A.M. Castle Announces Restructuring Plans

Written by John Packard

Written by: Sophia Fain

A. M. Castle & Co. announced restructuring plans to improve annual operating profit by $33 million once fully implemented in 2013. Changes to its metals business include an organizational restructuring, warehouse realignments and performance improvement programs.

“This broad, performance-enhancing plan will enable us to better serve our customers by organizing our operations around them and their needs,”
said Scott Dolan, president and CEO. “Our goals are to simplify how we do business, optimize inventory levels, reduce waste, and improve on-time performance, which we expect will help us increase revenue while reducing costs.”

The organizational restructuring means moving from the current decentralized commercial unit structure to a centralized approach with support functions and three vertical sales teams. Those sales teams will each be led by a vice president and will provide specialized expertise to customers in Castle Metals’ Aerospace, Oil & Gas, and Industrial markets. Castle Metals is also adding a new sales incentive program, under a new position of Chief Commercial Officer.
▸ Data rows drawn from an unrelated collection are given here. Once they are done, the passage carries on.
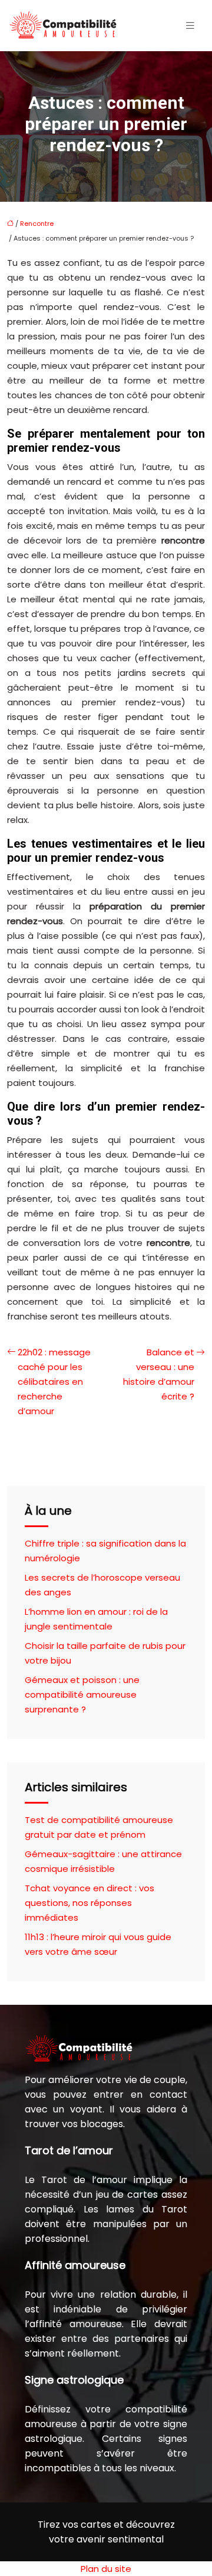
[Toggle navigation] (190, 25)
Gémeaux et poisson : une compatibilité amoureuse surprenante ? (82, 1694)
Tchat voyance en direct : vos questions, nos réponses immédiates (89, 1903)
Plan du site (106, 2568)
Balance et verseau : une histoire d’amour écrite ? (158, 1374)
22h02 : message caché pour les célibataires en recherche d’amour (54, 1381)
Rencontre (37, 223)
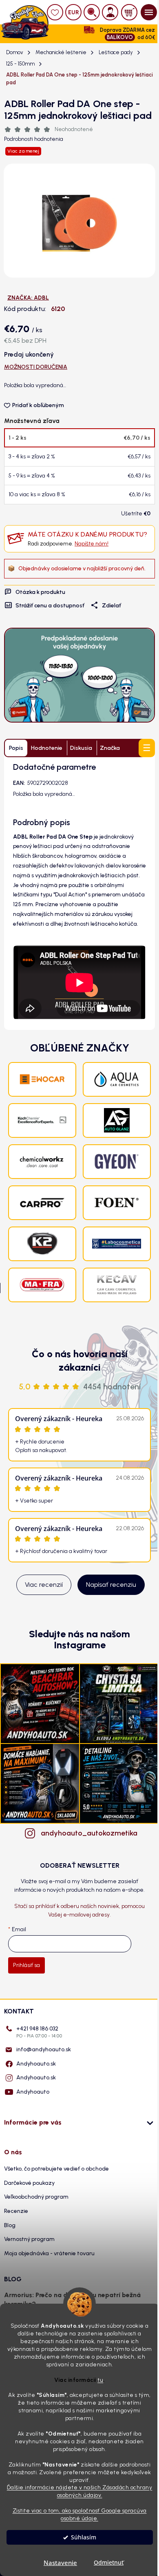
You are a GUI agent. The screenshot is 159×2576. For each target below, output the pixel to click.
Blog (9, 2225)
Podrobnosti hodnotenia (33, 139)
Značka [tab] (110, 748)
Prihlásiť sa (26, 1965)
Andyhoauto (32, 2091)
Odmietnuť (109, 2562)
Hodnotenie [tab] (46, 748)
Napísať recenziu (111, 1584)
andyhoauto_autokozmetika (88, 1833)
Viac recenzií (44, 1584)
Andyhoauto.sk (36, 2063)
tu (100, 2380)
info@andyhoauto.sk (43, 2049)
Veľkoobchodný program (36, 2196)
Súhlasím (83, 2537)
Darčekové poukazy (29, 2183)
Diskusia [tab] (81, 748)
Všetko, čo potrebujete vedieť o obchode (56, 2168)
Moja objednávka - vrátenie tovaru (49, 2253)
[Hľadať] (92, 12)
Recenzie (16, 2211)
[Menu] (149, 12)
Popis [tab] (16, 748)
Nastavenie (60, 2562)
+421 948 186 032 (39, 2032)
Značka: (28, 297)
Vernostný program (29, 2239)
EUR (73, 12)
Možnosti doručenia (35, 367)
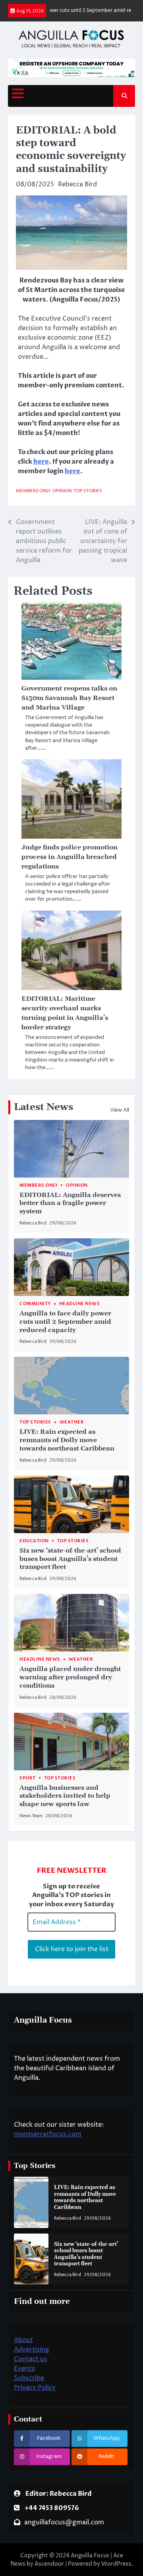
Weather (72, 1422)
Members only (33, 491)
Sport (27, 1778)
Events (24, 2368)
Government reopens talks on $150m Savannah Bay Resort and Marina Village (69, 698)
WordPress (116, 2564)
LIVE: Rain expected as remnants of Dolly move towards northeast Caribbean (66, 1440)
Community (35, 1304)
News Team (31, 1816)
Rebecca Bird (77, 184)
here (41, 461)
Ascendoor (49, 2564)
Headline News (79, 1304)
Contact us (30, 2359)
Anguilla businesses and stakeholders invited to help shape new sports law (64, 1796)
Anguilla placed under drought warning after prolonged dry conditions (70, 1677)
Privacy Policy (35, 2387)
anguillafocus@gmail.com (64, 2522)
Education (34, 1541)
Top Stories (87, 491)
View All (119, 1110)
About (23, 2340)
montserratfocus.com (47, 2134)
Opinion (62, 491)
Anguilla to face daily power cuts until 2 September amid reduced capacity (65, 1321)
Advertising (31, 2349)
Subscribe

The company reports, “As part of its branch fulfillment network realignment, the Company plans to consolidate five warehouse facilities into the existing network. The Company currently operates 30 metals segment branches in North America, Europe and Asia, which include warehousing, sales, product processing and other operations. Castle will maintain local sales offices to continue serving customers in the markets in which it plans to close warehouses.”
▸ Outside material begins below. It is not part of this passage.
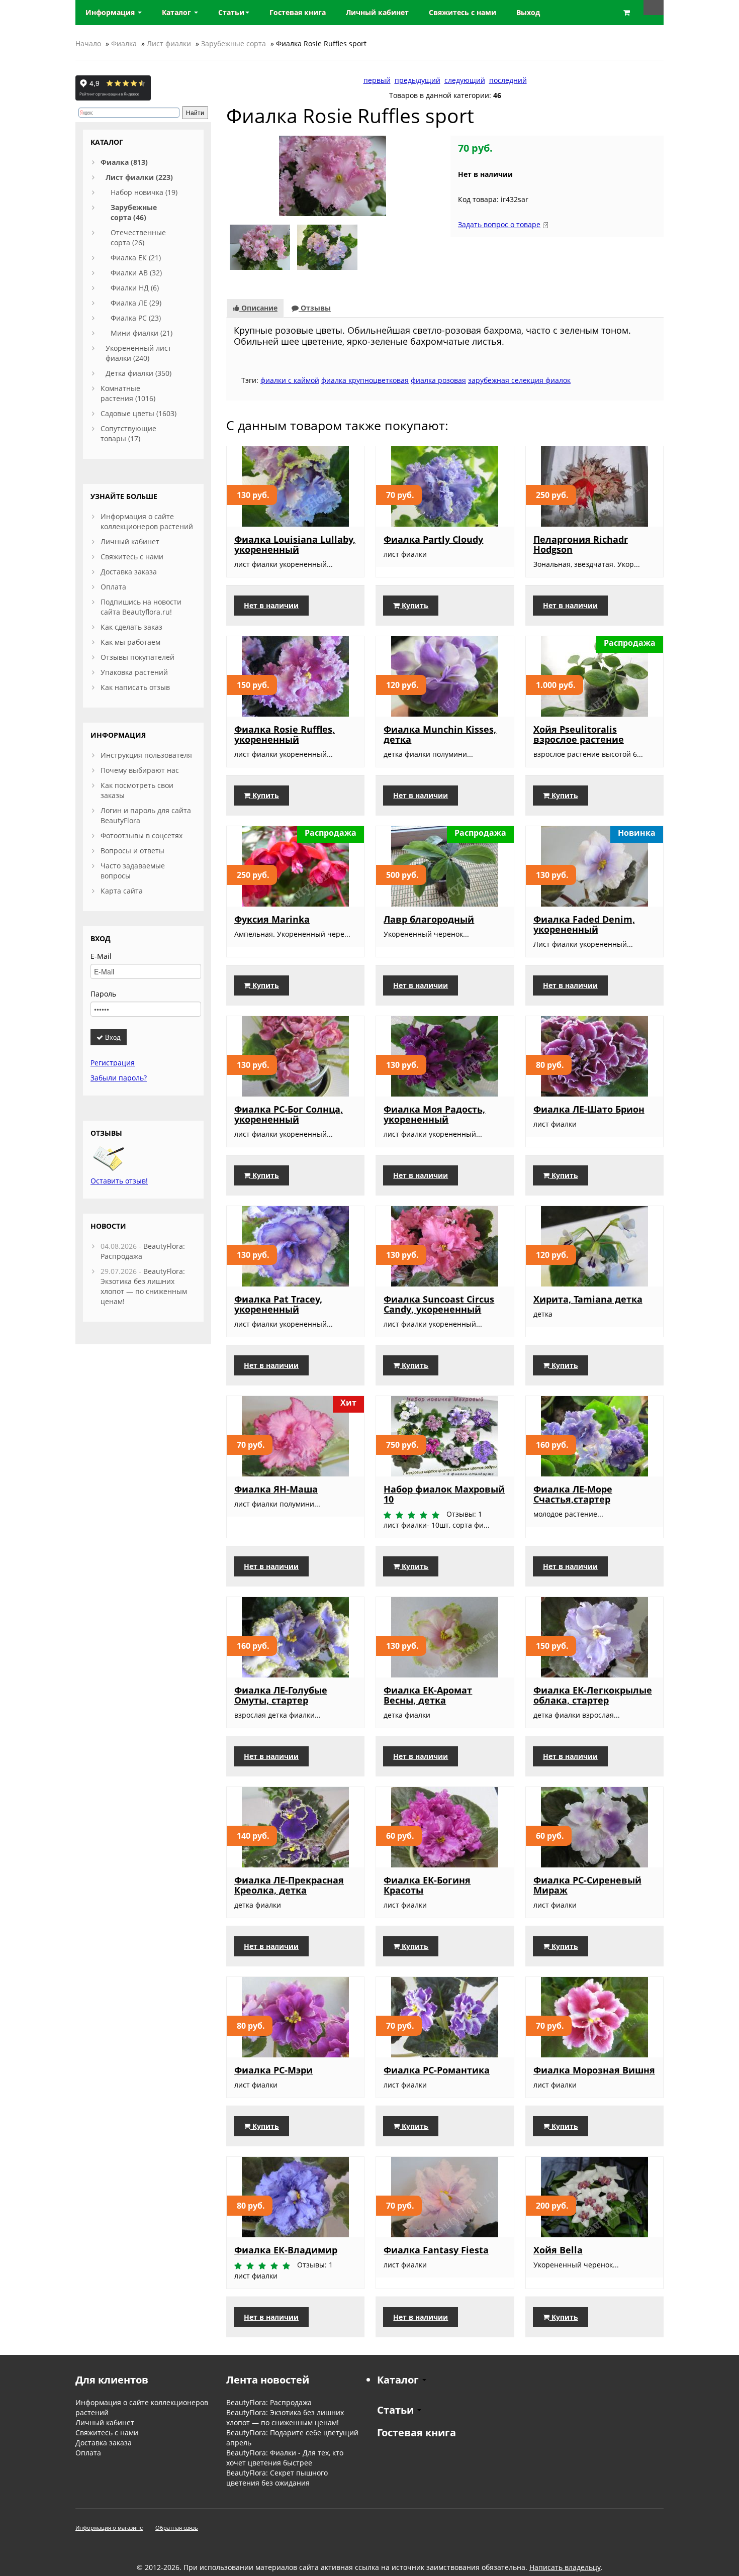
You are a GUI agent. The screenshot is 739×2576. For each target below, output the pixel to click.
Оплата (113, 586)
Performance improvement efforts will include implementing a continuous performance improvement program focused on direct and indirect sourcing, transportation, strategic pricing initiatives, back office functions, and optimizing inventory investment.

However, the restructuring will reduce the Company’s workforce by about 10 percent.

The company also wants to reduce Days Sales Inventory to less than 150 by the end of 2013 and 120 by the end of 2014.

Dolan added, “In terms of sales activity and recent market trends, we experienced softness in demand that was greater than anticipated during the fourth quarter, as well as lower activity levels due to extended seasonal shutdowns. In addition, the monthly Purchasing Managers Index trends for the fourth quarter were consistent with third quarter levels, including a November 2012 reading that was below the 50.0 expansion level.”

Dolan concluded, “We are forecasting that the overall business conditions we experienced in the fourth quarter will continue, and we believe strongly that the actions we are taking will position the Company to operate successfully through all market cycles.” (Source: A. M. Castle & Co.)